Lisa Ecke zum neuen Urteil des Bundessozialgerichts

  • Von Lisa Ecke
  • Lesedauer: 2 Min.

Ein neues Urteil vom Bundessozialgericht in Kassel zeigt einmal mehr, wie menschenverachtend das System Hartz IV ist. Geklagt hatte ein Kellner, der wegen seines geringen Gehalts aufstockend die Sozialleistung erhält. Ihm wurde jedoch vom Jobcenter sein staatliches Existenzminimum gekürzt, weil sein Arbeitgeber ihm an jedem Werktag eine kostenlose Mahlzeit zur Verfügung stellt.

Das oberste Sozialgericht hat nun geurteilt, dass diese Kürzung rechtmäßig ist. Demnach stellt das im Arbeitsvertrag zugesicherte Essen des Kellners ein Einkommen dar. Dieses dürfe folglich bei der Berechnung der Hartz-IV-Leistungen mit berücksichtigt werden.

Dabei spielt es in der Logik der Hartz-IV-Rechtssprechung keine Rolle, ob jemand das zur Verfügung gestellte Essen gar nicht isst, etwa aus Unverträglichkeit oder weil das Essen einfach nicht schmeckt. Es ist auch egal, ob jemand – wie der klagende Kellner und Vater –, die Mahlzeit auf der Arbeit nicht nutzt, weil er lieber viel Zeit mit seiner Familie, insbesondere der behinderten Tochter, verbringen will.

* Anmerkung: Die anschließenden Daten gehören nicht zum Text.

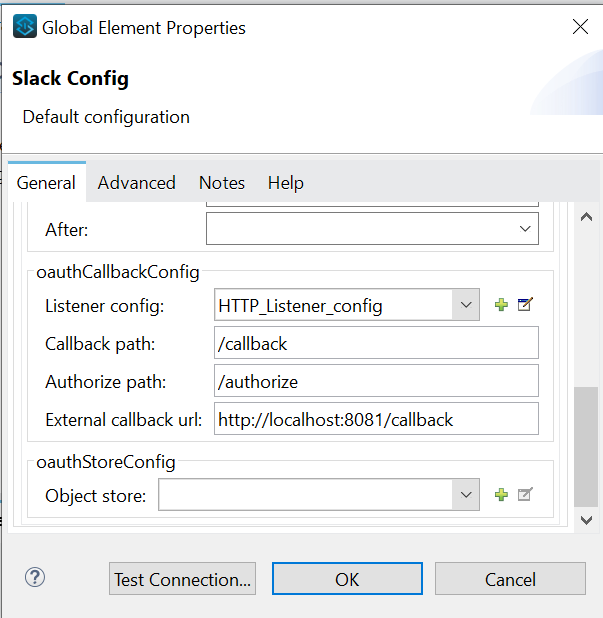Add a new Listener config with green plus
603x618 pixels.
point(502,305)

Wer auf das staatliche Existenzminimum angewiesen ist, hat nicht einmal das Recht zu entscheiden, wann, wo und welche Art von Essen er oder sie zu sich nehmen will. Werden die »kostenlos« zur Verfügung gestellten Mahlzeiten nicht gegessen und zeitgleich der Regelsatz gekürzt, bleibt nur die Option, noch mehr an anderen lebenswichtigen Ausgaben zu sparen. Wäre da nicht das Problem, dass der Hartz-IV-Regelsatz schon extrem kleingerechnet wird, zahlreiche Ausgaben nicht oder ungenügend berücksichtigt sind. Betroffene müssen also sowieso unterhalb der Armutsgrenze leben und können nicht einfach die Ausgaben fürs Essen von anderen Posten abzwacken.

Wer auf Hartz IV angewiesen ist, wird nicht nur gezielt in Armut gehalten. Betroffenen wird zudem ihr Recht auf freie Entscheidungen genommen. Das muss endlich ein Ende haben.